The inverse $A^{-1}$ of a matrix $A$ exists only if $A$ is square and has full rank. In this case, $Ax=b$ has the solution $x=A^{-1}b$.

The pseudoinverse $A^{+}$ (beware, it is often denoted otherwise) is a generalization of the inverse, and exists for any $m\times n$ matrix. We assume $m>n$. If $A$ has full rank ($n$) we define:

 $A^{+}=(A^{T}A)^{-1}A^{T}$

and the solution of $Ax=b$ is $x=A^{+}b$.

More accurately, the above is called the Moore-Penrose pseudoinverse.

## 1 Calculation

The best way to compute $A^{+}$ is to use singular value decomposition.

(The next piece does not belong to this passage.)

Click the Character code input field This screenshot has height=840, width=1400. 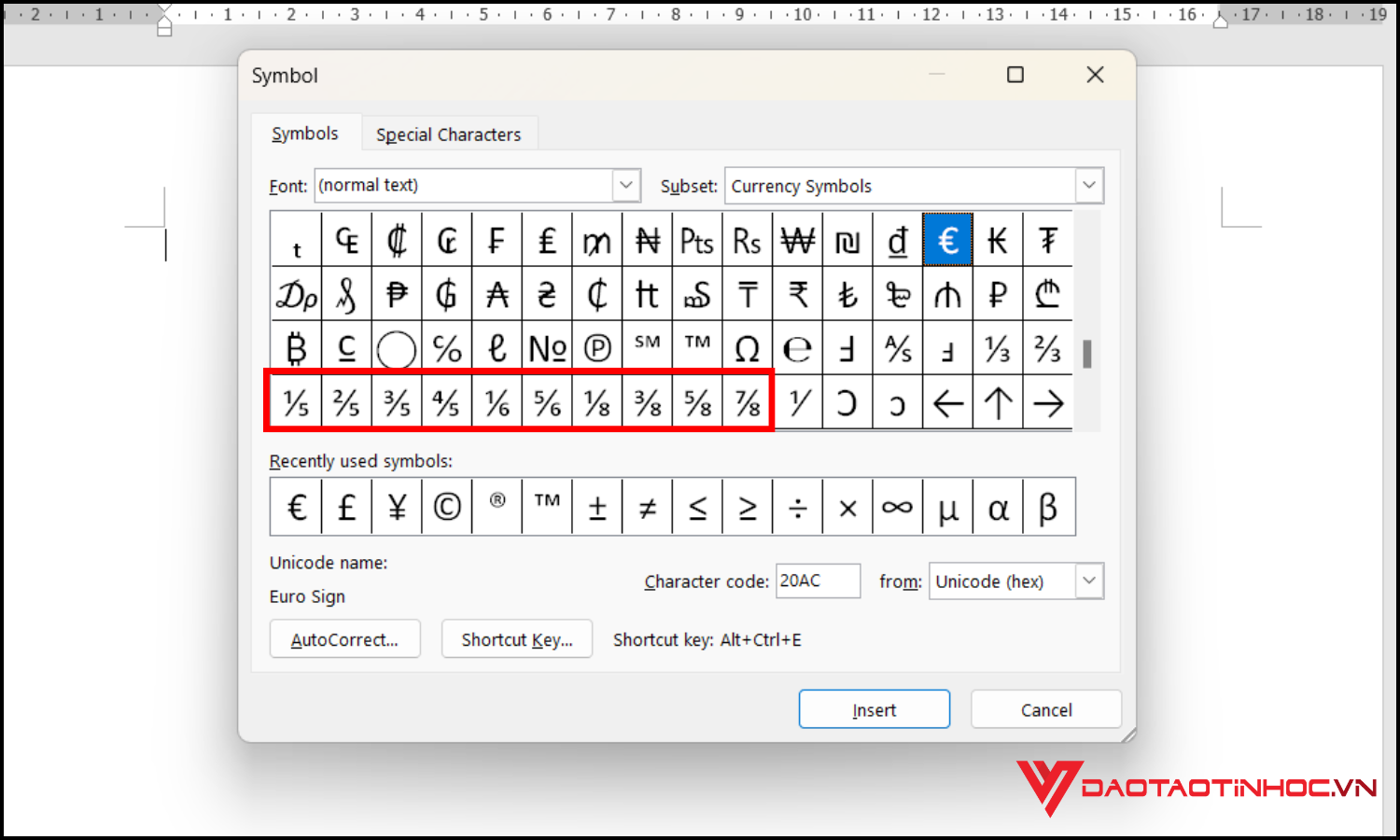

With $A=USV^{T}$ , where $U$ and $V$ (both $n\times n$) orthogonal and $S$ ($m\times n$) is diagonal with real, non-negative singular values $\sigma_{i}$, $i=1,\ldots,n$. We find

 $A^{+}=V(S^{T}S)^{-1}S^{T}U^{T}$

If the rank $r$ of $A$ is smaller than $n$, the inverse of $S^{T}S$ does not exist, and one uses only the first $r$ singular values; $S$ then becomes an $r\times r$ matrix and $U$,$V$ shrink accordingly. see also Linear Equations.

## 2 Generalization

The term “pseudoinverse” is actually used for any operator $\operatorname{pinv}$ satisfying

 $M\operatorname{pinv}(M)M=M$

for a $m\times n$ matrix $M$. Beyond this, pseudoinverses can be defined on any reasonable matrix identity.

References

• Originally from The Data Analysis Briefbook (http://rkb.home.cern.ch/rkb/titleA.htmlhttp://rkb.home.cern.ch/rkb/titleA.html)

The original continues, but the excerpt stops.